WANEP Mali in Europe to share lessons learned from joint project on Civil Society for a Human Security Strategy in Mali
During the week of 16th to 20th November, two representatives of the West-African network for Peacebuilding (WANEP) in Mali , Naffet Keita (board member) and Mahamady Togola (national coordinator), came to The Hague and Brussels to share insights from Malian civil society on Human Security. These insights stem from the project Civil Society for a Human Security Strategy implemented by a consortium including WANEP, GPPAC and Human Security Collective, and funded by the Austrian Development Agency.
Their visit coincided with the horrific attacks perpetrated both in Paris and Bamako. The impact of these attacks was in our minds and visible in the streets of Brussels during our visit there. It also led to discussions on Countering Violent Extremism, a topic which we address in our project from a Human Security perspective. Diverse push and pull factors play a role in the attraction of people to violent extremism in Mali. Many of these factors relate to deep-rooted societal and transnational problems which should not be disregarded. Attention is needed to address the urgent security threats in order to prevent attacks such as the one in Bamako in the short term. However, it is also important to work on structural problems underlying the multidimensional insecurities that people live with in the different regions of Mali. Together with diverse civil society stakeholders, WANEP, GPPAC and Human Security Collective work on just such a Human Security approach in Mali.
Representatives of EU institutions and government as well as civil society and researchers came together to learn more about the insights gleaned from this project so far during a Brown Bag Lunch, an informal roundtable discussion organized by EPLO on Friday, 20 November.

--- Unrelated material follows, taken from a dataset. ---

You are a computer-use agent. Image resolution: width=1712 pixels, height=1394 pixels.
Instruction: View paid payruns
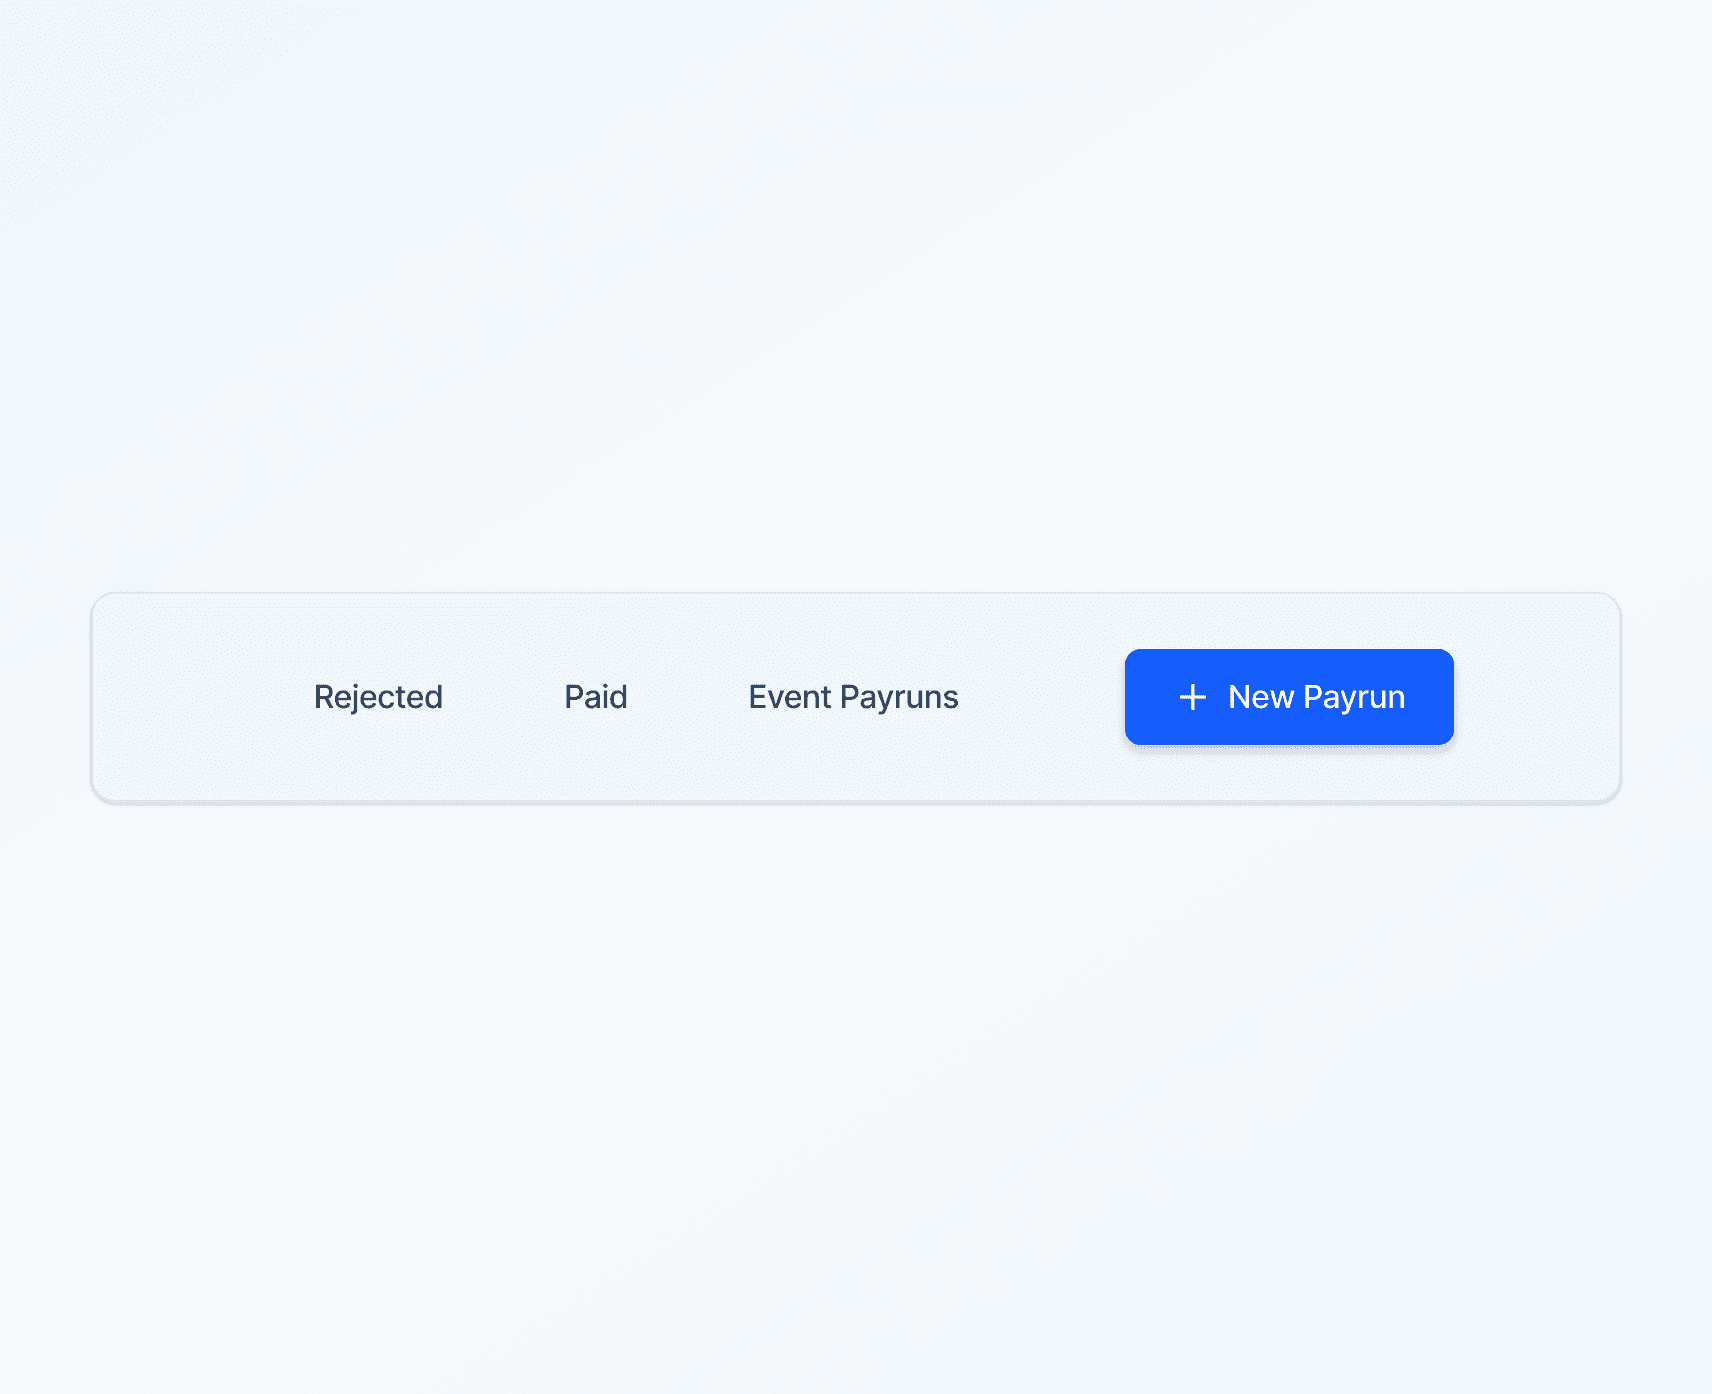point(596,697)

Mr. Mahamady Togola explained how the project is set up and shared priorities identified during the first round of consultations that WANEP held with diverse civil society representatives in the different regions of Mali. Priorities that emerged out of this first round include economic insecurity, environmental insecurity, personal insecurity and health insecurity. These diverse kinds of insecurities cover problems expressed by local people in terms of unemployment, conflict over natural resources, environmental degradation, the presence of explosive devices and armed crime. Health insecurity was related to the Ebola crisis as well as inherent weaknesses in the Malian health service. Currently WANEP is finalizing the second round of consultations. Mr. Togola explained that the process of the two-phase consultation showed up some insecurities that were more persistent, and others that changed over time.
The problem of weak governance was underlined as a structural problem in Mali, an important factor in the different insecurities identified. Another important factor which Professor Naffet Keita identified is the weakening of mechanisms of social protection in Malian society. Such socio-cultural mechanisms are crucial in engendering tolerance and solidarity among the people in Mali. Modern society and the state have so far not been able to deliver on this.
The lunch ended with a discussion and Q&A. Amongst others, the role of civil society in implementing the peace agreement that was signed earlier this year was discussed, as well as the strengths and weaknesses of civil society in the different regions in Mali.